An old Indian spice and a dye whose cousin makes sports drinks blue are pointing scientists toward better treatment of traumatic brain injuries.

TBIs, the signature wound of the Iraq and Afghanistan wars, occur on football fields and roadways as well when an injured brain swells inside the closed confines of the skull, causing cell damage and symptoms ranging from headaches and confusion to seizures, slurred speech and death.

Medical College of Georgia researchers suspect that one day curcumin - the biologically active ingredient that makes the spice turmeric yellow - and the dye brilliant blue G - or their analogues - may be what doctors order to block the dangerous swelling.

"Today we don't have good therapies for TBIs, which can mean many good and often young minds are damaged or even lost," said Dr. Cargill H. Alleyne Jr., Chairman of the MCG Department of Neurosurgery. "We believe these attempts to characterize how edema and secondary injury develop after head trauma will enhance our efforts at prevention as well as identify novel therapies. This may eventually make a big difference for those injured on battlefields, football fields and highways."

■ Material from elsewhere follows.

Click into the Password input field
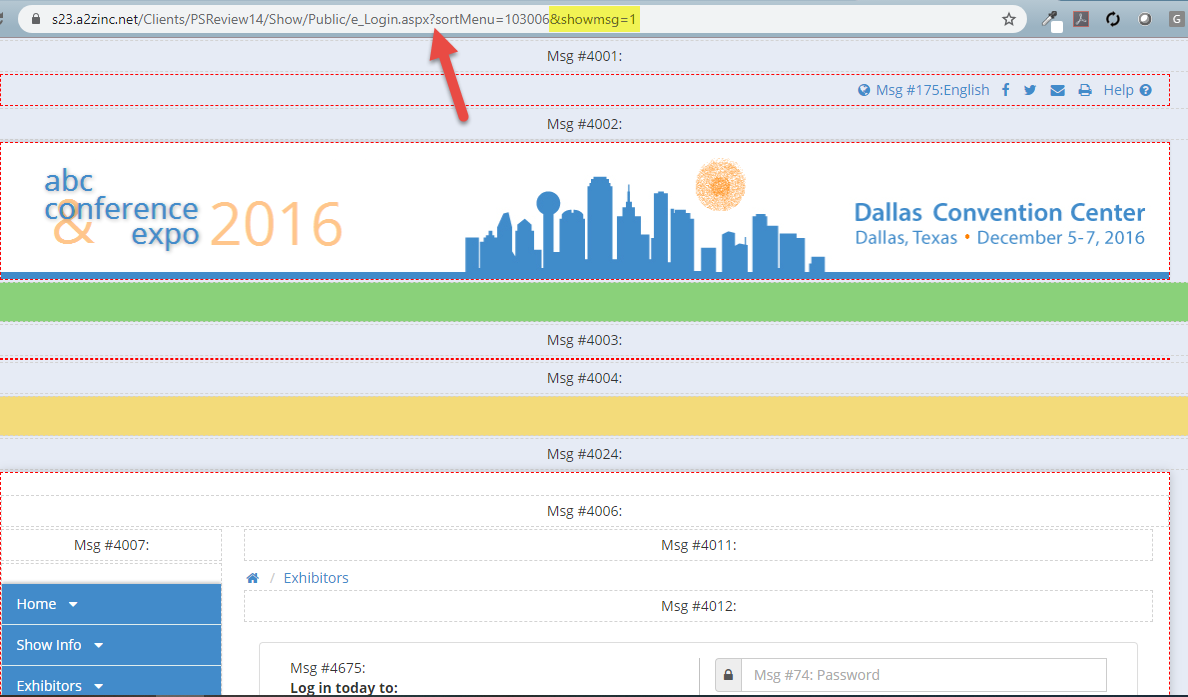This screenshot has width=1188, height=697. [922, 675]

"This is a dire situation for these patients," added Dr. Krishnan Dhandapani, MCG neuroscientist who vividly remembers a young TBI patient he saw his first week on the MCG faculty. The young male was riding an all-terrain vehicle helmetless when he flipped and hit his head on a rock. MCG Neurosurgeon John Vender, who had removed a portion of the patient's skull to give the brain room to swell, explained that was one of the biggest problems after trauma.